SELECTED EXCERPT »
##########
Wan 2.2 camera control training - reproducibility issues

Hi,

I have been playing with the training code of [Wan2.2-Fun-A14B-Control-Camera.sh](https://github.com/modelscope/DiffSynth-Studio/blob/084bc2fc78422fd15b37f7a8db02ad924eaf2917/examples/wanvideo/model_training/full/Wan2.2-Fun-A14B-Control-Camera.sh), and I have a few questions:

1. Why do we have to start from a checkpoint already trained for camera control? In the code, the training starts from the following checkpoint: PAI/Wan2.2-Fun-A14B-Control-Camera, instead of starting from Wan2.2-I2V (or T2V). This seems to partly defeat the purpose of training, if we can't start from the base model.
2. I have tried starting from the Wan-2.2 TI2V 5B, but I noticed that with the current code, the control adapter would not have zero-initialization, leading to instabilities at the beginning of training. Are there plans to add some kind of zero initialization? I'm also curious as to what kind of initialization was used for training the provided checkpoints.
##########
GIVEN EXERCISE »
From the forum post about Wan 2.2 camera control training, extract the passage running from "I have been" up to and including "the base model.", word for word.

GIVEN DATA »
##########
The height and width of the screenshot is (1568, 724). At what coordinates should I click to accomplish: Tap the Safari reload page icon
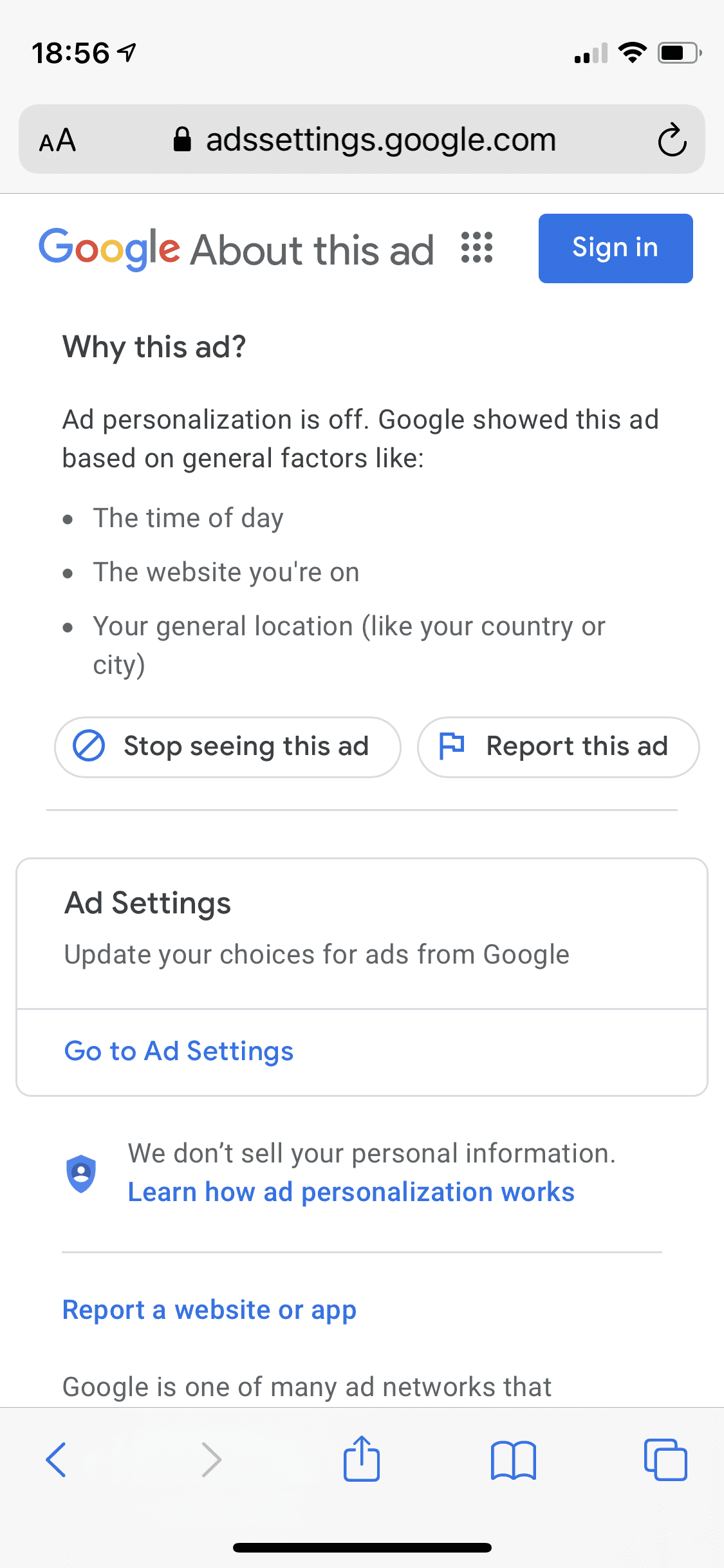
##########
REPLY »
I have been playing with the training code of [Wan2.2-Fun-A14B-Control-Camera.sh](https://github.com/modelscope/DiffSynth-Studio/blob/084bc2fc78422fd15b37f7a8db02ad924eaf2917/examples/wanvideo/model_training/full/Wan2.2-Fun-A14B-Control-Camera.sh), and I have a few questions:

1. Why do we have to start from a checkpoint already trained for camera control? In the code, the training starts from the following checkpoint: PAI/Wan2.2-Fun-A14B-Control-Camera, instead of starting from Wan2.2-I2V (or T2V). This seems to partly defeat the purpose of training, if we can't start from the base model.